Stimulus/Focus: Strive to do the sets of 5, 10 and 15 unbroken on everything. Take one break on the 20 and 25 if needed.

Cool Down: 4 Rounds
100 Meter Run
15 GHD Extensions

Posted on

04 June 2022

Open Gym

Make up a missed wod:

This is your chance to make up a WOD you may have missed on your rest day.

Work on a goat:

Do you have any movements that you suck at, or hate to do?  Then work on mastering them!

Mobility:

Sore?  Fix that!

Posted on

03 June 2022

Warm-up: Coach’s Choice

Strength/Skill: Shoulder Press (5 x 5 )

Use 80% for all sets.

WOD: 6 RFT (No Cap)
10 Shoulder Press (65/45)(45/35)
20 Wall Balls (20/14)(14/10)

Stimulus/Focus: The goal is to go unbroken on this workout! It will get harder as your shoulders get more smoked. Rest as needed between movements in order to allow yourself to go unbroken. You can only click RX if you succeed in going unbroken on all six rounds of both movements (using the prescribed standards).

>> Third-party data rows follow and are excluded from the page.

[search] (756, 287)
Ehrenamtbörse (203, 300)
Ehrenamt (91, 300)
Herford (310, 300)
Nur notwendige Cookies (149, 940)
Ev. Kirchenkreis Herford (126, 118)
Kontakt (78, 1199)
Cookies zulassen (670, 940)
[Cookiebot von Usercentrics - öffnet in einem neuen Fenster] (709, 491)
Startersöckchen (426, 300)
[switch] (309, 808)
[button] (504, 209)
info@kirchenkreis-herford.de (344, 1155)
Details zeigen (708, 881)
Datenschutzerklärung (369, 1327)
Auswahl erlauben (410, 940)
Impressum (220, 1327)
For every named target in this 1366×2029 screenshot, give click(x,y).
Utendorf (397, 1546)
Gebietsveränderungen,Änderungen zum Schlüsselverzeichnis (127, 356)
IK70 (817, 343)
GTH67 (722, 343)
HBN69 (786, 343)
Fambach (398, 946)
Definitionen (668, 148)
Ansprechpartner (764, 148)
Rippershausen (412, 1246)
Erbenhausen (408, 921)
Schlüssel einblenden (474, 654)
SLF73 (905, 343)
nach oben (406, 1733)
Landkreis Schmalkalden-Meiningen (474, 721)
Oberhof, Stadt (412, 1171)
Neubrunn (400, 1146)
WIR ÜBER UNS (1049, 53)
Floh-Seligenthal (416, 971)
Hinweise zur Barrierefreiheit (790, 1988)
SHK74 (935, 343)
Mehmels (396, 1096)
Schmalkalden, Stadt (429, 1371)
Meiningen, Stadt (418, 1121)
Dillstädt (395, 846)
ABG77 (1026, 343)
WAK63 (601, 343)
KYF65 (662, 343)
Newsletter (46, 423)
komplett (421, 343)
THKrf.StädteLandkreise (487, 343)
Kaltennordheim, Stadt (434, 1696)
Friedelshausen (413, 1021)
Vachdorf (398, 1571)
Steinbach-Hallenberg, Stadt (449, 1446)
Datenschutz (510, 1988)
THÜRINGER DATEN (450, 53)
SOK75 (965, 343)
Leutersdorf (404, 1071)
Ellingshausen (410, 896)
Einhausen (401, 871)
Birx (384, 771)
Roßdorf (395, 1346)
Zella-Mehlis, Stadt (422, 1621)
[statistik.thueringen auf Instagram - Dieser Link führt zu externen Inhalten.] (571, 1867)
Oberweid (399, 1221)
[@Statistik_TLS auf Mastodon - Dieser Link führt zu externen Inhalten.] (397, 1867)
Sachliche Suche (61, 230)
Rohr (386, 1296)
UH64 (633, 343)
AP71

Cool Down: 400 Meter Run with Your Wall Ball

Posted on

02 June 2022

Warm-up: Coach’s Choice

Strength/Skill: Turkish Get Up (15 Minutes to Work Odd Objects)

WOD: 20 Minute EMOTM
Even: 2 Turkish Get Up (35/20)(20/15)
Odd: ME Ab Mat Sit Ups
*Score is total number of sit ups.
*Sit ups can’t be completed unless the 2 TGUs are performed in the minute before.

Stimulus/Focus: This workout is midline driven. Move well through the TGUs and be quick on the sit ups.